Linear regression with the Associated Press#

In this piece from the Associated Press, Nicky Forster combines from the US Census Bureau and the CDC to see how life expectancy is related to actors like unemployment, income, and others. We'll be looking at how they can write sentences like this one:

"An increase of 10 percentage points in the unemployment rate in a neighborhood translated to a loss of roughly a year and a half of life expectancy, the AP found."

Read online Download notebook Interactive version

import pandas as pd
import numpy as np

# Keep decimal numbers to 4 decimal places
pd.set_option("display.float_format", '{:,.4f}'.format)
pd.set_option("display.max_columns", 100)

Reading in our data#

We'll start by reading in our datasets (as we must!).

Life expectancy data#

The first dataset is USALEEP, the U.S. Small-area Life Expectancy Estimates Project. It's from the National Center for Health Statistics at the CDC.

We're going to rename a few columns so they make a little more sense. The columns themselves aren't too complicated, mostly pointing out the census tracts and the life expectancy.

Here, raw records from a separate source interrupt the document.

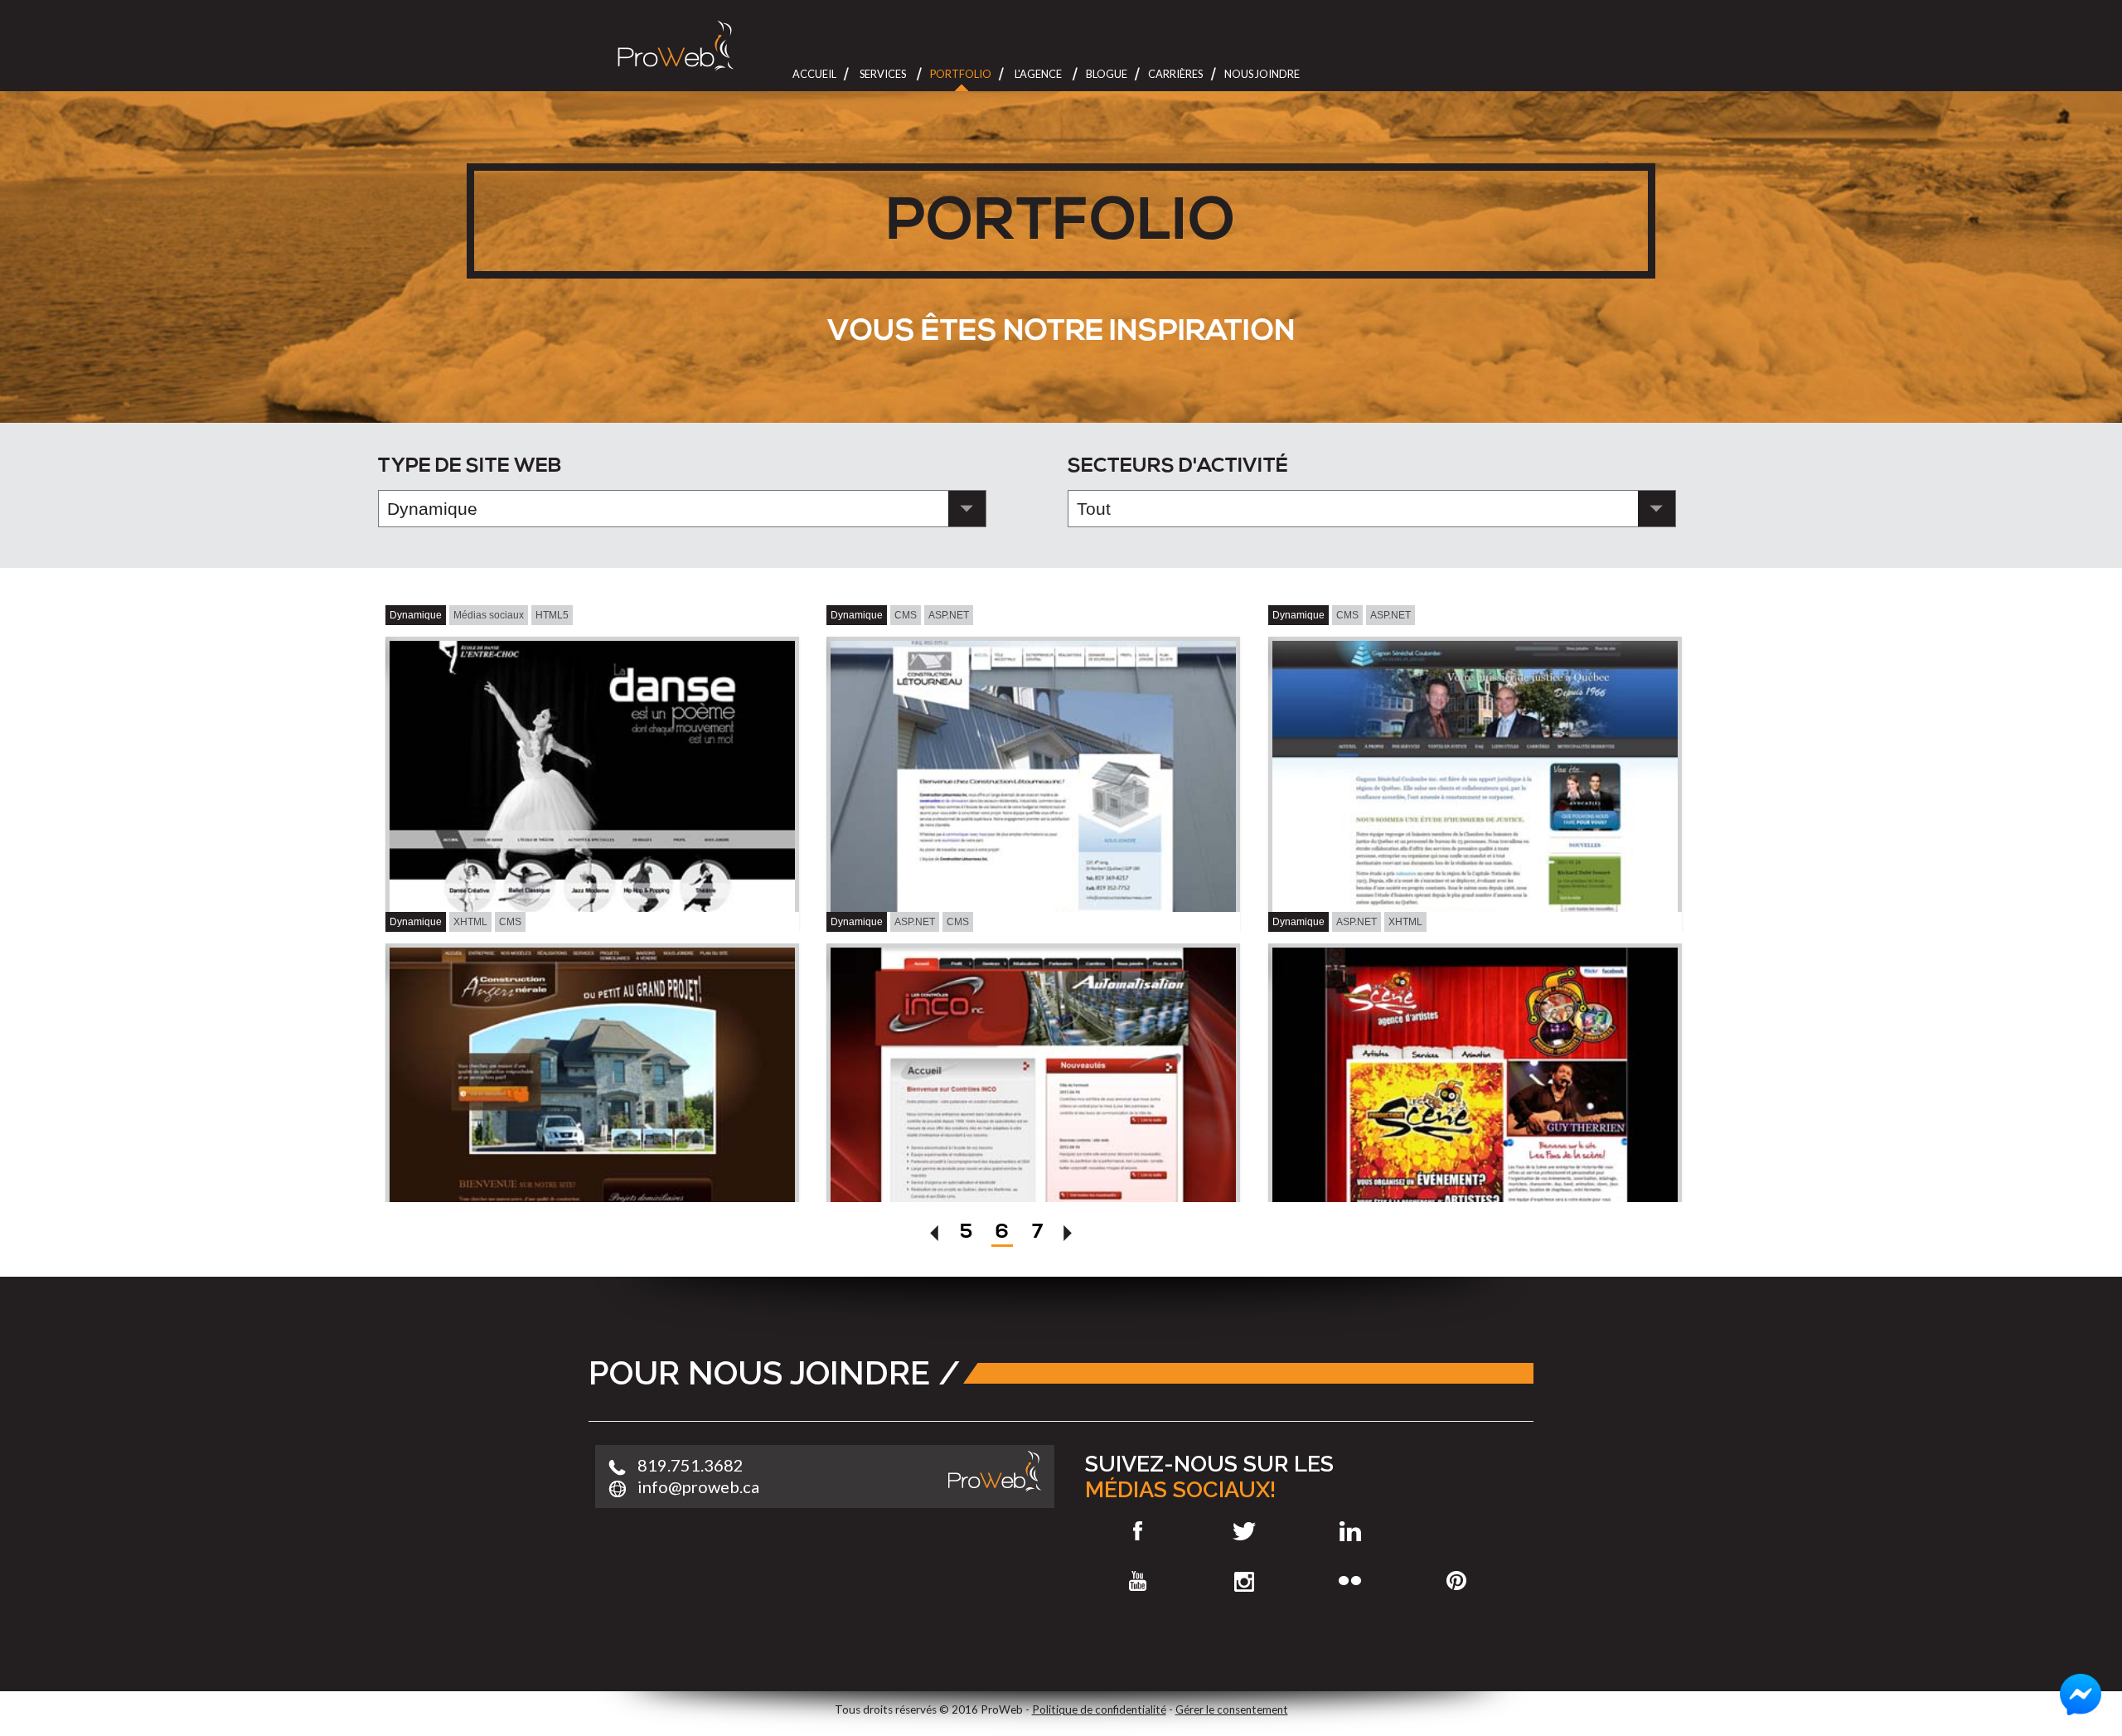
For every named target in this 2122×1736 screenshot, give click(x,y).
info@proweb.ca (698, 1486)
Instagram (1244, 1581)
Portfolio (960, 73)
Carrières (1175, 73)
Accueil (814, 73)
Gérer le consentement (1231, 1709)
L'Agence (1038, 73)
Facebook (1138, 1531)
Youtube (1138, 1581)
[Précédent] (935, 1236)
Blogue (1106, 73)
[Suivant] (1068, 1236)
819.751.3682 (690, 1465)
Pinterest (1457, 1581)
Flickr (1351, 1581)
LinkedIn (1351, 1531)
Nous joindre (1262, 73)
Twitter (1244, 1531)
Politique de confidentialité (1099, 1709)
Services (883, 73)
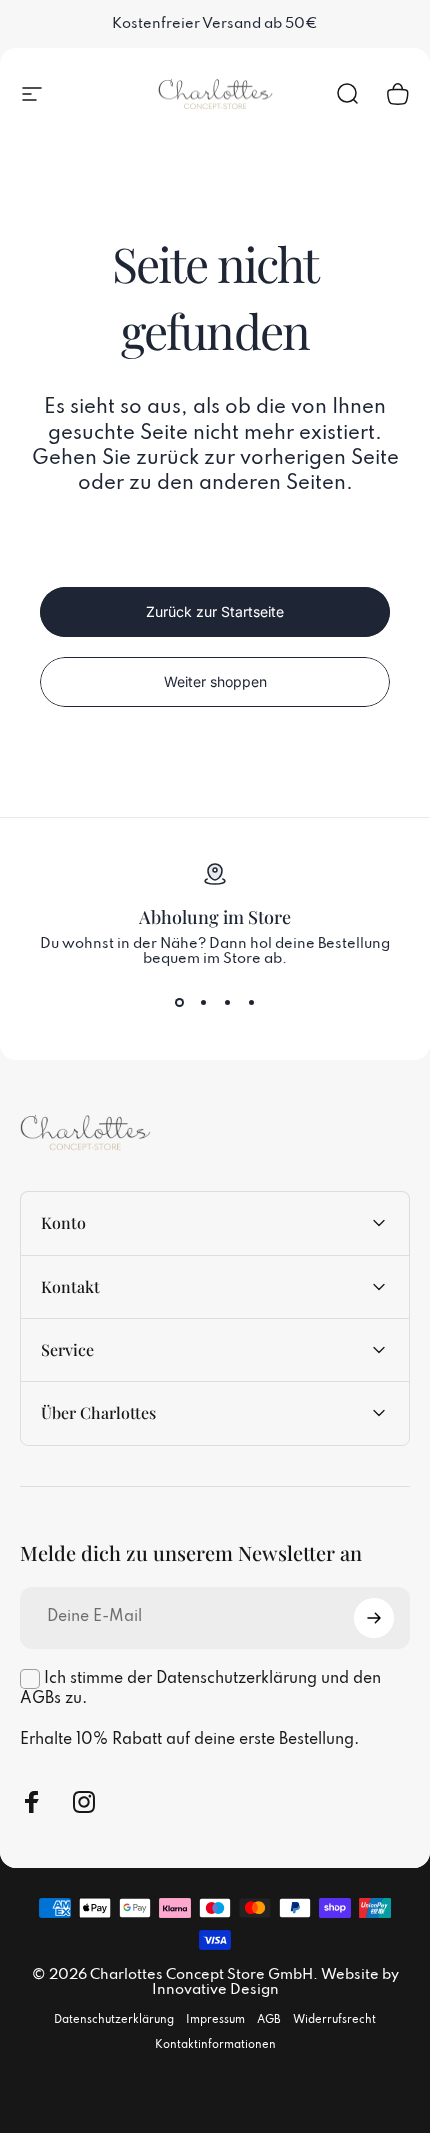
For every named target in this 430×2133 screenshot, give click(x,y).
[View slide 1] (179, 1003)
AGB (269, 2020)
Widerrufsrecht (334, 2020)
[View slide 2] (203, 1003)
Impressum (215, 2020)
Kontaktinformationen (215, 2045)
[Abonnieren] (374, 1618)
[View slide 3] (227, 1003)
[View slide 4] (251, 1003)
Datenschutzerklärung (114, 2020)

life_expec = pd.read_csv("data/US_A.CSV")
life_expec.columns = ['tract_id', 'STATE2KX','CNTY2KX', 'TRACT2KX', 'life_expectancy', 
                      'life_expectancy_std_err', 'flag']
life_expec.head()

	tract_id	STATE2KX	CNTY2KX	TRACT2KX	life_expectancy	life_expectancy_std_err	flag
0	1001020100	1	1	20100	73.1000	2.2348	3
1	1001020200	1	1	20200	76.9000	3.3453	3
2	1001020400	1	1	20400	75.4000	1.0216	3
3	1001020500	1	1	20500	79.4000	1.1768	1
4	1001020600	1	1	20600	73.1000	1.5519	3

flag sounds a little mysterious and scary, but it's just whether the numbers were observed or predicted.

Unemployment Data#

For unemployment, we'll be using data from the Census. You can get unemployment measures from a lot of places in the US government, so the Census Bureau actually publishes data on which ones you should use. In our case we're going to collect unemployment data from the American Community Survey, for the 5-year period nearest to our life expectancy dataset.

We'll be using Table B23025005, Employment Status for the Population 16 Years and Over. Take a look at the codebook for more details. We're only reading in a few columns to keep things looking clean.

columns = {
    'Geo_FIPS': 'Geo_FIPS',
    'ACS15_5yr_B23025001': 'total_pop',
    'ACS15_5yr_B23025005': 'unemployed'
}
employment = pd.read_csv("data/R12221544_SL140.csv", usecols=columns.keys(), encoding='latin-1')

employment = employment.rename(columns=columns)
employment.head()

	Geo_FIPS	total_pop	unemployed
0	1001020100	1554	54
1	1001020200	1731	116
2	1001020300	2462	91
3	1001020400	3424	216
4	1001020500	8198	221

Since the important thing is percent unemployed, not just how many people are in an area, we'll need to do a little calculation.

Note that I'm multiplying by 100 here - if you have a little extra time, try running this notebook on your own with a 0-1.0 percentage instead of the 0-100 version.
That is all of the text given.